━━━ Information given ━━━
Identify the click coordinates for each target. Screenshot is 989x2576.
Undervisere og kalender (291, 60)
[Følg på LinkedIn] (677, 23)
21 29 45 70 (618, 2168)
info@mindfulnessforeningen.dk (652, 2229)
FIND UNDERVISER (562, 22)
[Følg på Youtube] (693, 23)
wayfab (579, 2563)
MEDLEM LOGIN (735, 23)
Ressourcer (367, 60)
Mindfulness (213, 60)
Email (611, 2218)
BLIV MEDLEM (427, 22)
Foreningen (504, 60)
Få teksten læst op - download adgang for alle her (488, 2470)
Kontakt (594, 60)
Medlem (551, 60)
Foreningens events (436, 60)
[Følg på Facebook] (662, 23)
━━━
━━━ Information given ━━━
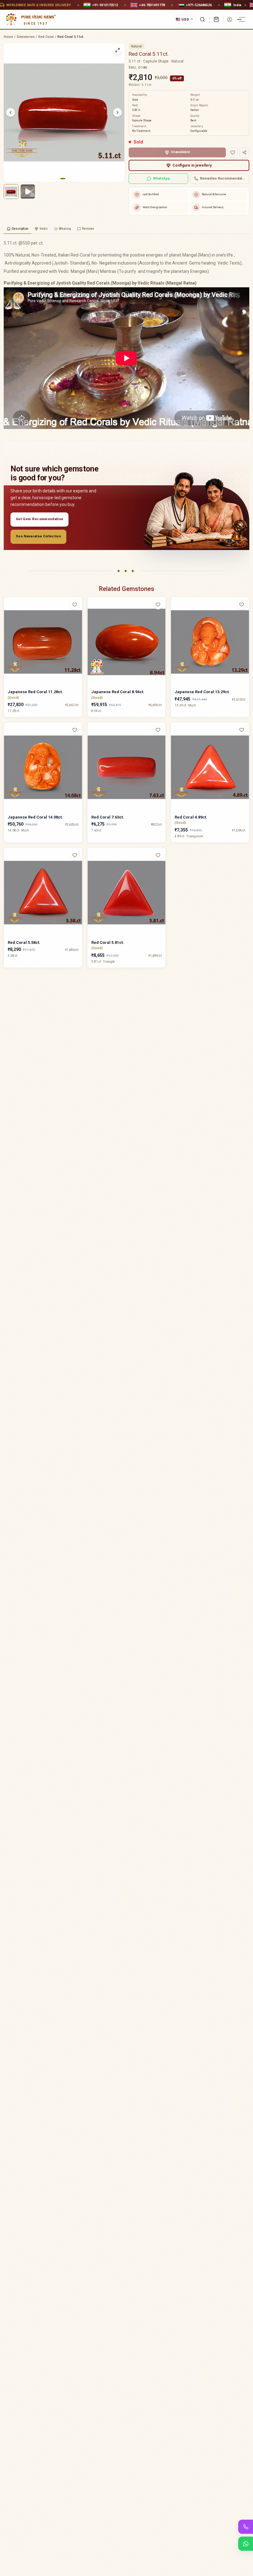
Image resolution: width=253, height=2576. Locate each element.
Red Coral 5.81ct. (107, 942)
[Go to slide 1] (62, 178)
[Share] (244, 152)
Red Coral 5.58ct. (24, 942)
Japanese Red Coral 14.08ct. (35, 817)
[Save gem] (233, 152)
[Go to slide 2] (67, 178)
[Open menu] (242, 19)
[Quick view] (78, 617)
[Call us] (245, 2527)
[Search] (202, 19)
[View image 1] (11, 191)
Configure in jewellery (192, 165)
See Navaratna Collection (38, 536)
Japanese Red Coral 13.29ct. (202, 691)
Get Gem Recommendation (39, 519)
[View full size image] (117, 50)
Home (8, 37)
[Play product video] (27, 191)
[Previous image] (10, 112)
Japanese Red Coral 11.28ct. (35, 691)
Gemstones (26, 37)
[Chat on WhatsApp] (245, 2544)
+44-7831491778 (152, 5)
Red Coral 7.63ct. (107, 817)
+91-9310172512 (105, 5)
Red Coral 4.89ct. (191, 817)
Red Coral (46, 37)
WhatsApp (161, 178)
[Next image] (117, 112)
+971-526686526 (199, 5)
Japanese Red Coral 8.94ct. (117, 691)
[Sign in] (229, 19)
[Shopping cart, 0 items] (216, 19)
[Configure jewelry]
━━━
What needs to be done: In the listing above, transcribe exactly everything from the line containing "Red Coral 5.81ct. (107, 942)" down to the line containing "[Configure jewelry]", including both and nothing more.

Answer for the task:
Red Coral 5.81ct. (107, 942)
[Go to slide 1] (62, 178)
[Share] (244, 152)
Red Coral 5.58ct. (24, 942)
Japanese Red Coral 14.08ct. (35, 817)
[Save gem] (233, 152)
[Go to slide 2] (67, 178)
[Open menu] (242, 19)
[Quick view] (78, 617)
[Call us] (245, 2527)
[Search] (202, 19)
[View image 1] (11, 191)
Configure in jewellery (192, 165)
See Navaratna Collection (38, 536)
Japanese Red Coral 13.29ct. (202, 691)
Get Gem Recommendation (39, 519)
[View full size image] (117, 50)
Home (8, 37)
[Play product video] (27, 191)
[Previous image] (10, 112)
Japanese Red Coral 11.28ct. (35, 691)
Gemstones (26, 37)
[Chat on WhatsApp] (245, 2544)
+44-7831491778 (152, 5)
Red Coral 7.63ct. (107, 817)
+91-9310172512 (105, 5)
Red Coral 4.89ct. (191, 817)
Red Coral (46, 37)
WhatsApp (161, 178)
[Next image] (117, 112)
+971-526686526 (199, 5)
Japanese Red Coral 8.94ct. (117, 691)
[Sign in] (229, 19)
[Shopping cart, 0 items] (216, 19)
[Configure jewelry]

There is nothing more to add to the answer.